Week 2: Motivation is still high although I’m starting to flounder a little. I’ve spend some time this week on a new short story and a couple of blog posts. Not as much time on the WIP as I should have. Word count: 2616.

Week 3: This week has been almost easy. I feel like I’m developing a habit and I’ve worked on the WIP every day instead of letting myself get distracted with writing other things. Word count: 2988.

Week 4: Now it’s getting tough but I’ve not missed a day yet.  Work count is 1974 and the week isn’t over yet. I’m surprised I’ve lasted this long and am starting to think that maybe I can actually achieve a page a day for the whole year.

Lessons

The big lesson I’ve learnt is that I can write every day, which I didn’t think I could do. My usual pattern is four days on then one or two days off, and I’ve never really tried to push past that before.  I might be tired and a bit brain dead or, like tonight, ill and having trouble concentrating, but I’ve found I really can do it if I want it bad enough. And I think this is the first time I’ve ever had a New Year’s Resolution that lasted four weeks.  Bring on February!

Okay, ‘fess up. What’s happening with your New Year’s Resolutions?

 

 

 

 

9 responses on “Checking In On Those New Year’s Resolutions

  1. Colette Vernon

    Very inspiring. My own resolutions, honestly? I’m shaky at best. My WIPs are going fine, but some of the other goals are having some trouble. There are reasons for that which I hope to have addressed soon. Until then, I just keep floundering along. I’m not giving up, so it’s not over until the apple drops in NYC.

  2. KylieQ Post author

    Perhaps the start of February is a good time to set new goals? January’s just about over and done with but a new month means another chance to start again.

  3. Dylan Blacquiere

    That’s good advice, Kylie; whenever we counsel people on bad habits they are trying to break, we always advise people to get back on the horse if they fall off.
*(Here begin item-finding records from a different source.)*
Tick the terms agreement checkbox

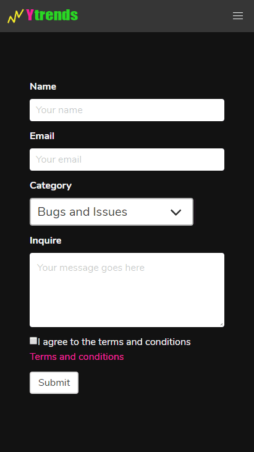(x=33, y=341)
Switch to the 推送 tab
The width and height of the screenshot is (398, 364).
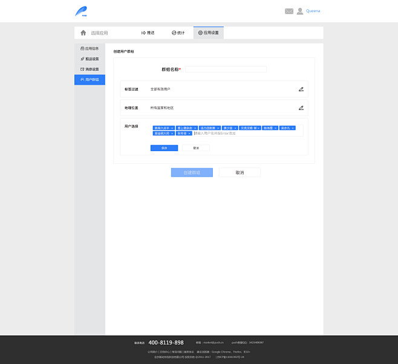(x=148, y=33)
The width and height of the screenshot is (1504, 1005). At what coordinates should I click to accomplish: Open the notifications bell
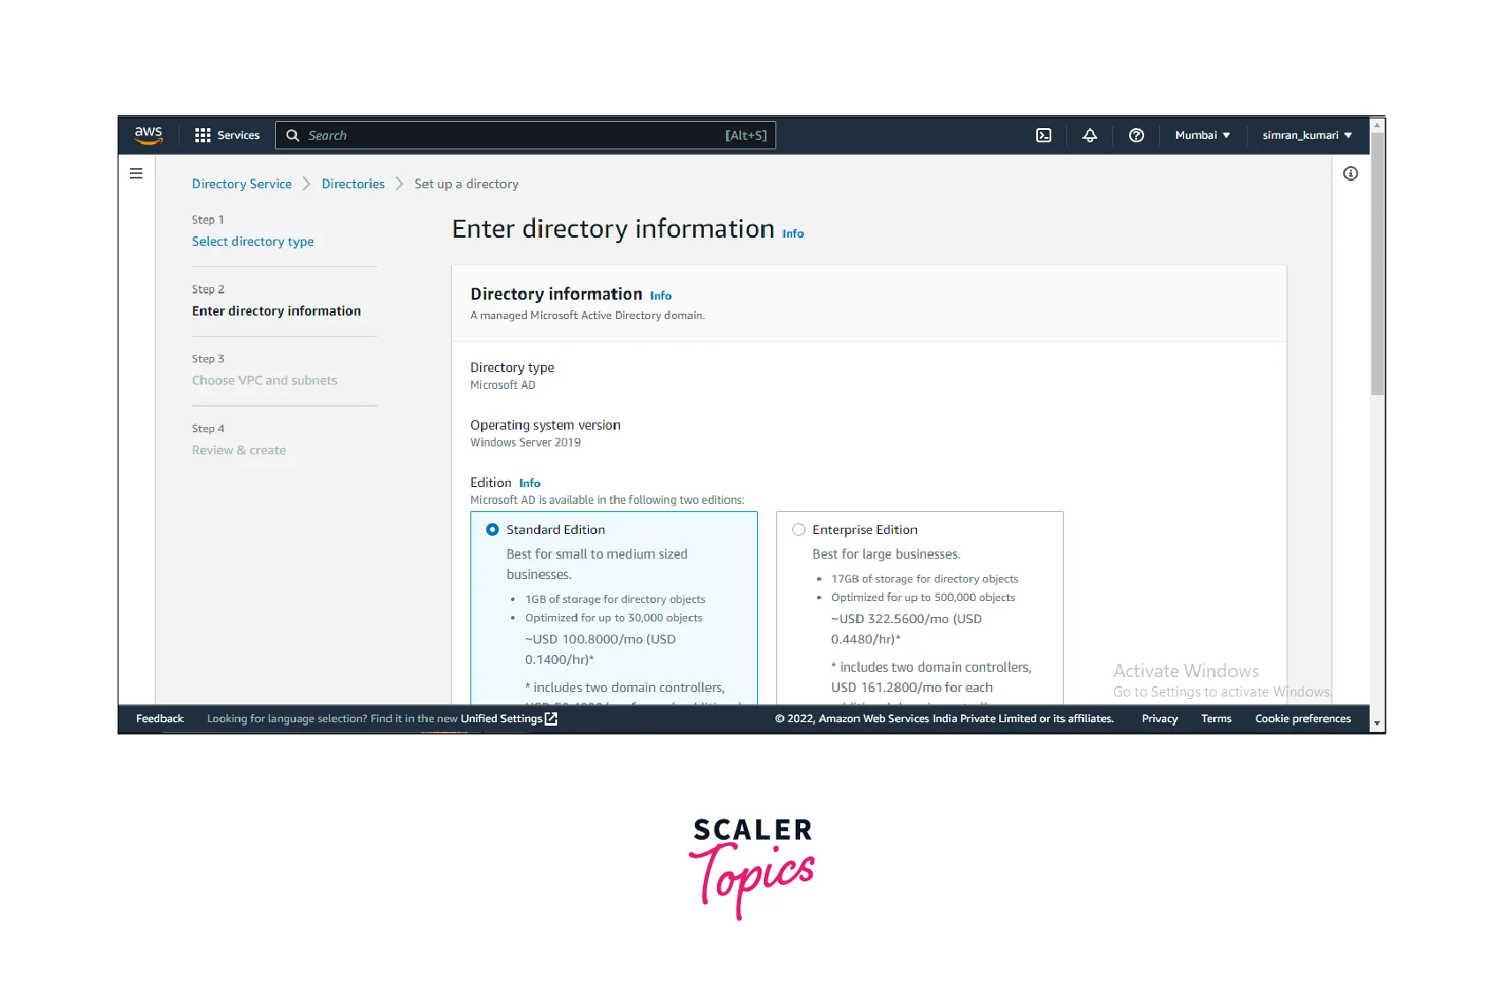pos(1089,135)
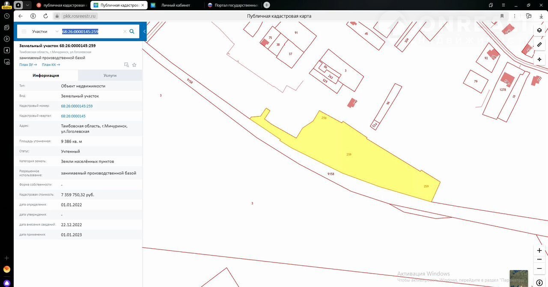Open the map layers panel
The height and width of the screenshot is (287, 548).
coord(539,30)
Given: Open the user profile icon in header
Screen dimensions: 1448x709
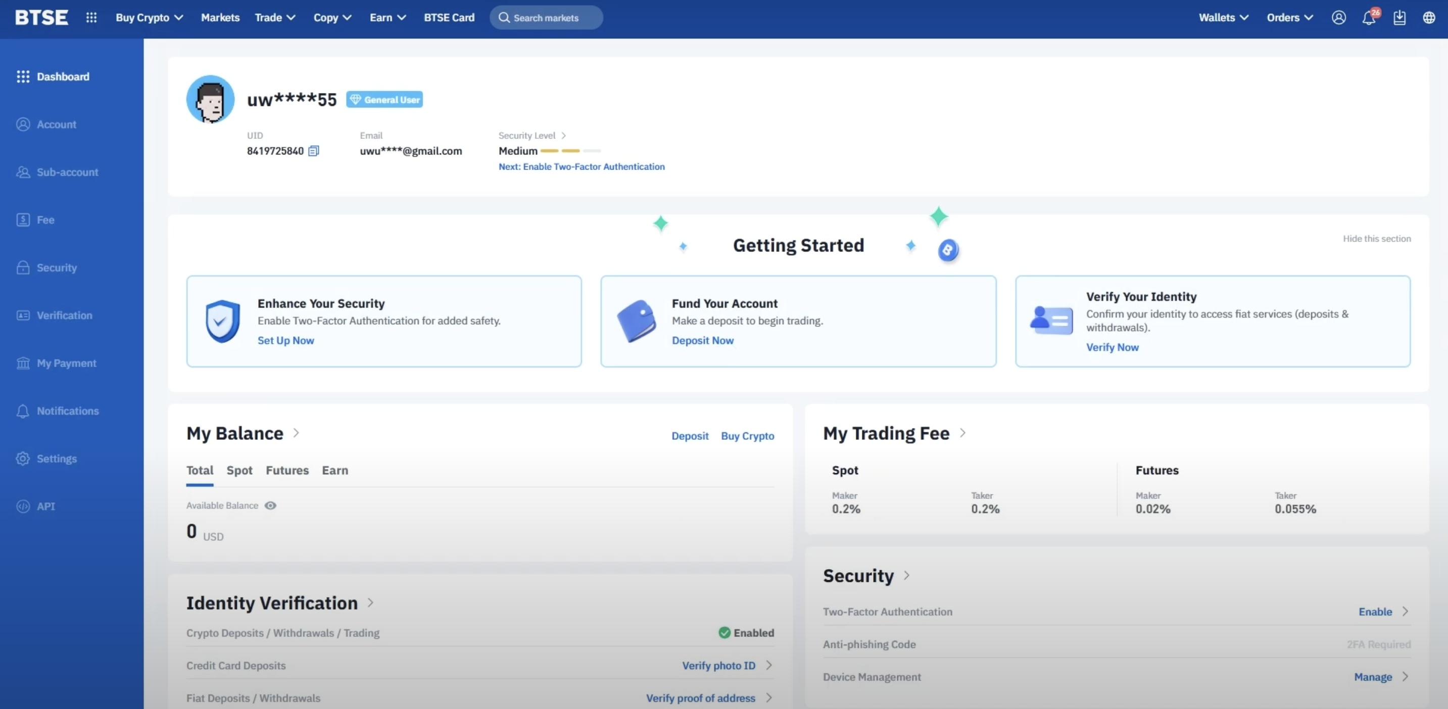Looking at the screenshot, I should tap(1338, 18).
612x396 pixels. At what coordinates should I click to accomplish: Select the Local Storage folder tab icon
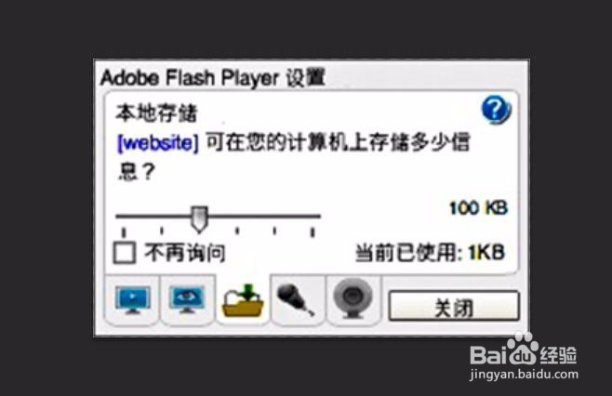243,300
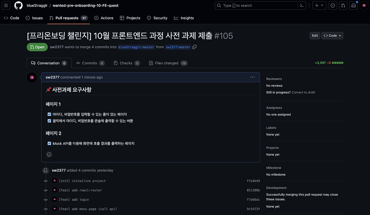The width and height of the screenshot is (370, 215).
Task: Click the Type / to search input field
Action: 254,5
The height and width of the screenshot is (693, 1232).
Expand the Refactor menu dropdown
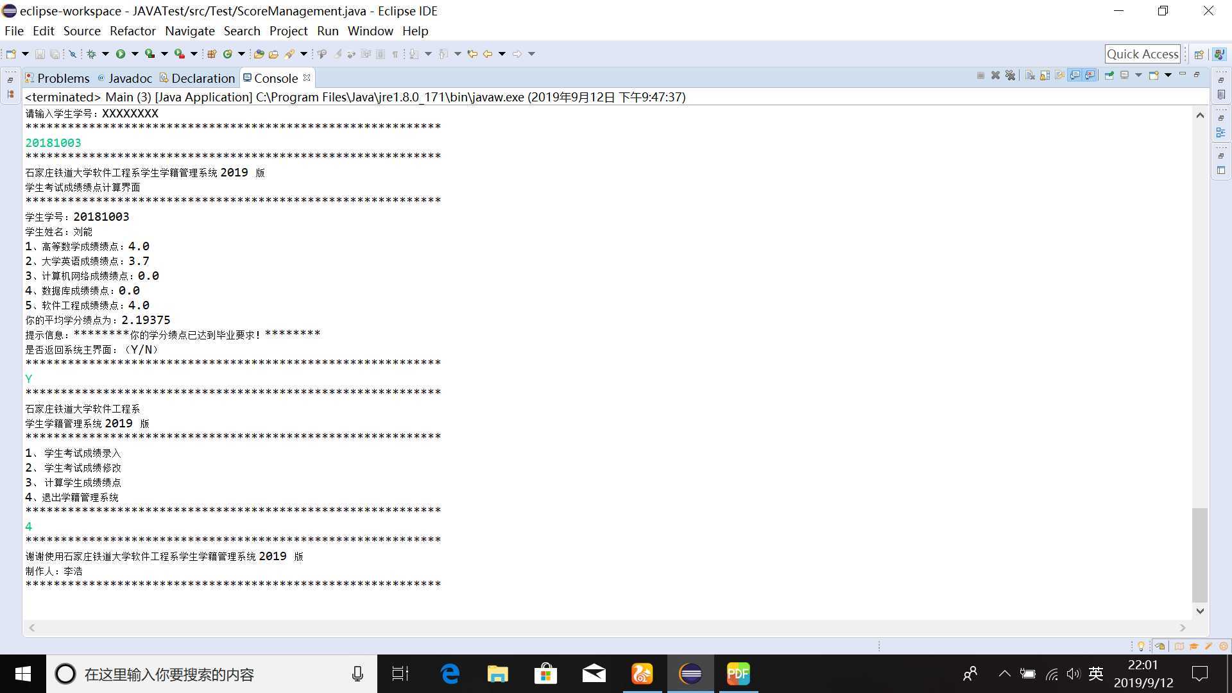click(132, 31)
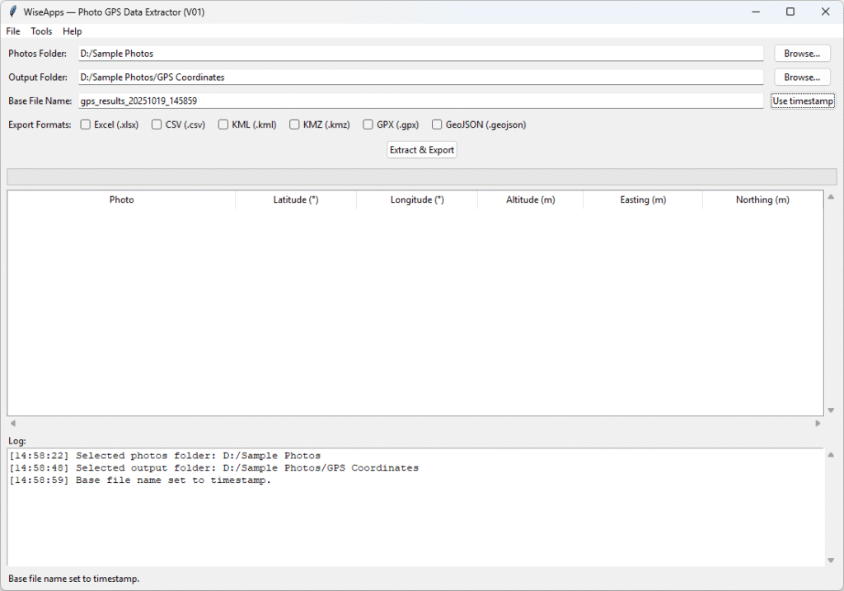Screen dimensions: 844x591
Task: Enable GPX (.gpx) export
Action: click(x=368, y=125)
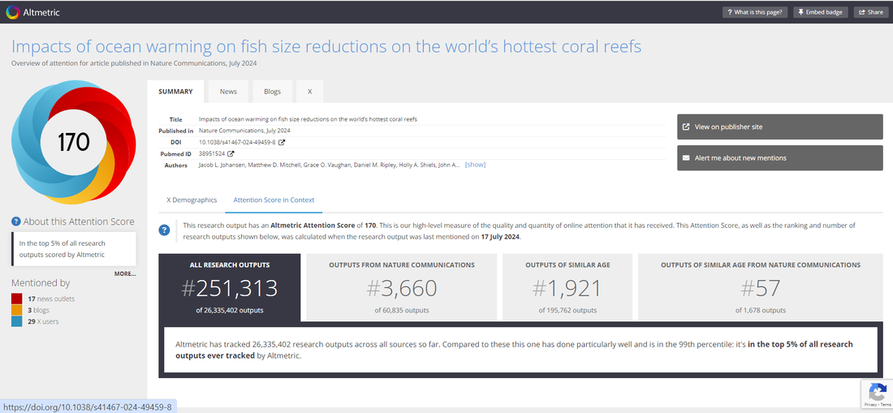Click the Altmetric logo in header

(x=32, y=12)
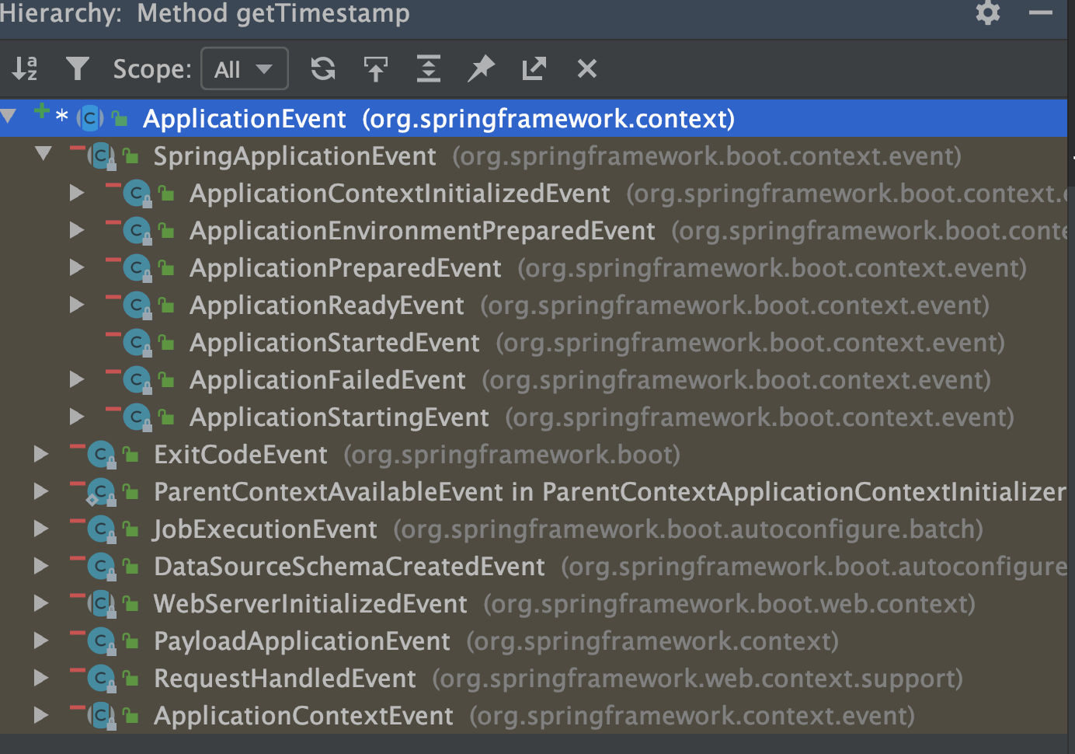The height and width of the screenshot is (754, 1075).
Task: Collapse the ApplicationEvent root node
Action: [9, 117]
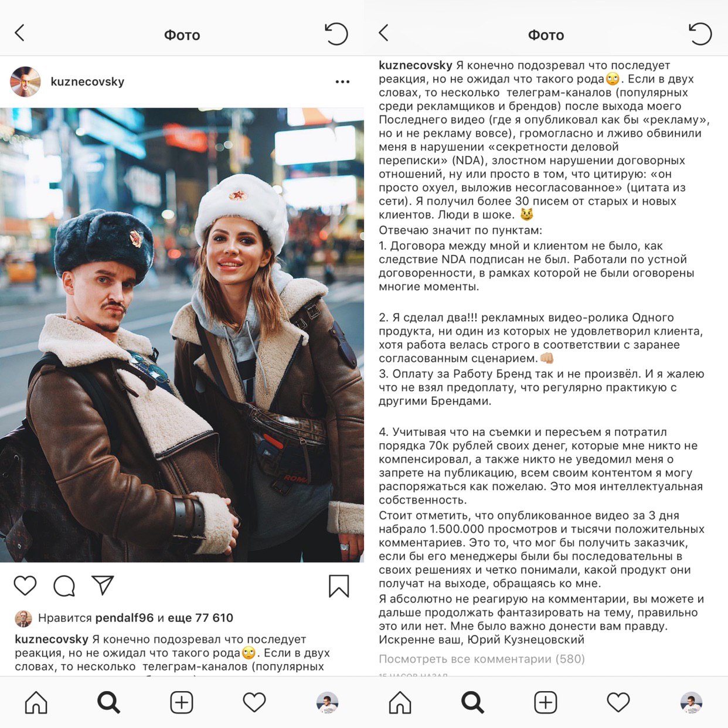Open Search tab in left bottom bar
This screenshot has height=728, width=728.
click(109, 702)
Think of any setback or false start as nothing more than that, and certainly not anything that will thwart the larger goal.

  4. KylieQ Post author

    Dylan, that’s exactly how I’m going to think about my *other* New Year’s Resolution – to exercise more. I lasted about a week. So, the false start is done. Time to try again…

  5. Frank Morin

    I should look into a daily word count resolution. It’s tough right now because I’m plotting out my next novel, so it’s a lot of thinking time and staring blankly out the window with little bursts of a few paragraphs to jot down what I just figured out. It’s the ‘assembling the jigsaw puzzle’ stage, which is extremely productive in the long run, but leaves me feeling like I’m not accomplishing much because I’m not actually writing much.

  6. KylieQ Post author

    Yes, Frank, I know what you mean. It’s necessary and you know it will pay off later but it doesn’t feel productive right now. I’m at the other end of process since I’m editing (and, more often than not, cutting words) but the result is the same – lots of hard work but nothing much tangible to show for it in terms of new pages.

  7. David Carrico

    Sorry, didn’t make any. I never keep then, you see. But I do write as much as possible, so I totally understand your goal, and whatever works, works.

  8. clancy

    I need this goal. I think I actually made it and have thus far spectacularly failed. Tine to try again and not worry about the last month. You all keep me motivated and I thank you.

  9. KylieQ Post author

    David, I think that’s awesome if you don’t need to set yourself a formal goal to write. I work better under pressure so, for me, the fact that I’ve publically made a commitment to write every day is working really well.

    Clancy, new month, new goals. Forget January and start over!